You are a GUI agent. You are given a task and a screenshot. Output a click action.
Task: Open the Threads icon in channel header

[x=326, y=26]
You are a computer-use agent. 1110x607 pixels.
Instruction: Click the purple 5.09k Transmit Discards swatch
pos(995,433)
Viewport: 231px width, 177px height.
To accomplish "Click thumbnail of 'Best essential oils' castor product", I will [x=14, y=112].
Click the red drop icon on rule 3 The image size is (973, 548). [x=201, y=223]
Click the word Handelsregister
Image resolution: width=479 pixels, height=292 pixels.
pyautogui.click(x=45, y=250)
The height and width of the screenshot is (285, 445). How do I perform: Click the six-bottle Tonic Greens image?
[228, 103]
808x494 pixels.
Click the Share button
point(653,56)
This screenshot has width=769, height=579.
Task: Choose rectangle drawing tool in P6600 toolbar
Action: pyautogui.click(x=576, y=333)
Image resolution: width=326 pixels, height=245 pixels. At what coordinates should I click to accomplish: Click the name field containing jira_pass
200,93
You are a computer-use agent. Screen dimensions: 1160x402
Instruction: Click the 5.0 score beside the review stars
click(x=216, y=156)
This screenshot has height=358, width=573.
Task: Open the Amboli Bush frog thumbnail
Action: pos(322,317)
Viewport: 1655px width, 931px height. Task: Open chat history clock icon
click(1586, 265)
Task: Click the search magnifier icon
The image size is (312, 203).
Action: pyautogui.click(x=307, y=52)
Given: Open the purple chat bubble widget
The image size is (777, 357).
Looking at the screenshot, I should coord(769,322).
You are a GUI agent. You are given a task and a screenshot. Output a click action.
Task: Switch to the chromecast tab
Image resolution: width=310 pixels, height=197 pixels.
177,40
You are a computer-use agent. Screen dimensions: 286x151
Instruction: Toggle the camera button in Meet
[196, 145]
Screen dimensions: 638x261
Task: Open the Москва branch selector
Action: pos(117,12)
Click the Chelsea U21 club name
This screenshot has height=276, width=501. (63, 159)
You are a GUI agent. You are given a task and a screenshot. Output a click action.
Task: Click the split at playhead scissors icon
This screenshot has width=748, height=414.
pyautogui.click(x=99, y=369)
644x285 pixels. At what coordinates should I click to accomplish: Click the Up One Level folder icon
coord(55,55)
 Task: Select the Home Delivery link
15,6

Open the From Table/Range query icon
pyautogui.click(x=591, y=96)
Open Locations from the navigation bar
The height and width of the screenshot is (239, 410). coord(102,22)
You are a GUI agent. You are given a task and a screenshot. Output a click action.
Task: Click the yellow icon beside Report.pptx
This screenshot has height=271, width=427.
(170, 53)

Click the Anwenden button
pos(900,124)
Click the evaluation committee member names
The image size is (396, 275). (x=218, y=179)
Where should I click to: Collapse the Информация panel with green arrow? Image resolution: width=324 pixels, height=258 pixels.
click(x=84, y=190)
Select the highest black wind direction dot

◆ Stated task:
Rewrite every line of the rows above as a Markdown table with the columns No and Line, numbering the lines in order and skipping blank ones.

◆ Task response:
| No | Line |
|---|---|
| 1 | You are a GUI agent. You are given a task and a screenshot. Output a click action. |
| 2 | Task: Open the Threads icon in channel header |
| 3 | [x=326, y=26] |
| 4 | You are a computer-use agent. 1110x607 pixels. |
| 5 | Instruction: Click the purple 5.09k Transmit Discards swatch |
| 6 | pos(995,433) |
| 7 | Viewport: 231px width, 177px height. |
| 8 | To accomplish "Click thumbnail of 'Best essential oils' castor product", I will [x=14, y=112]. |
| 9 | Click the red drop icon on rule 3 The image size is (973, 548). [x=201, y=223] |
| 10 | Click the word Handelsregister |
| 11 | Image resolution: width=479 pixels, height=292 pixels. |
| 12 | pyautogui.click(x=45, y=250) |
| 13 | The height and width of the screenshot is (285, 445). How do I perform: Click the six-bottle Tonic Greens image? |
| 14 | [228, 103] |
| 15 | 808x494 pixels. |
| 16 | Click the Share button |
| 17 | point(653,56) |
| 18 | This screenshot has width=769, height=579. |
| 19 | Task: Choose rectangle drawing tool in P6600 toolbar |
| 20 | Action: pyautogui.click(x=576, y=333) |
| 21 | Image resolution: width=326 pixels, height=245 pixels. At what coordinates should I click to accomplish: Click the name field containing jira_pass |
| 22 | 200,93 |
| 23 | You are a computer-use agent. Screen dimensions: 1160x402 |
| 24 | Instruction: Click the 5.0 score beside the review stars |
| 25 | click(x=216, y=156) |
| 26 | This screenshot has height=358, width=573. |
| 27 | Task: Open the Amboli Bush frog thumbnail |
| 28 | Action: pos(322,317) |
| 29 | Viewport: 1655px width, 931px height. Task: Open chat history clock icon |
| 30 | click(1586, 265) |
| 31 | Task: Click the search magnifier icon |
| 32 | The image size is (312, 203). |
| 33 | Action: pyautogui.click(x=307, y=52) |
| 34 | Given: Open the purple chat bubble widget |
| 35 | The image size is (777, 357). |
| 36 | Looking at the screenshot, I should coord(769,322). |
| 37 | You are a GUI agent. You are given a task and a screenshot. Output a click action. |
| 38 | Task: Switch to the chromecast tab |
| 39 | Image resolution: width=310 pixels, height=197 pixels. |
| 40 | 177,40 |
| 41 | You are a computer-use agent. Screen dimensions: 286x151 |
| 42 | Instruction: Toggle the camera button in Meet |
| 43 | [196, 145] |
| 44 | Screen dimensions: 638x261 |
| 45 | Task: Open the Москва branch selector |
| 46 | Action: pos(117,12) |
| 47 | Click the Chelsea U21 club name |
| 48 | This screenshot has height=276, width=501. (63, 159) |
| 49 | You are a GUI agent. You are given a task and a screenshot. Output a click action. |
| 50 | Task: Click the split at playhead scissors icon |
| 51 | This screenshot has width=748, height=414. |
| 52 | pyautogui.click(x=99, y=369) |
| 53 | 644x285 pixels. At what coordinates should I click to accomplish: Click the Up One Level folder icon |
| 54 | coord(55,55) |
| 55 |  Task: Select the Home Delivery link |
| 56 | 15,6 |
| 57 | Open the From Table/Range query icon |
| 58 | pyautogui.click(x=591, y=96) |
| 59 | Open Locations from the navigation bar |
| 60 | The height and width of the screenshot is (239, 410). coord(102,22) |
| 61 | You are a GUI agent. You are given a task and a screenshot. Output a click action. |
| 62 | Task: Click the yellow icon beside Report.pptx |
| 63 | This screenshot has height=271, width=427. |
| 64 | (170, 53) |
| 65 | Click the Anwenden button |
| 66 | pos(900,124) |
| 67 | Click the evaluation committee member names |
| 68 | The image size is (396, 275). (x=218, y=179) |
| 69 | Where should I click to: Collapse the Информация panel with green arrow? Image resolution: width=324 pixels, height=258 pixels. |
| 70 | click(x=84, y=190) |
| 71 | Select the highest black wind direction dot |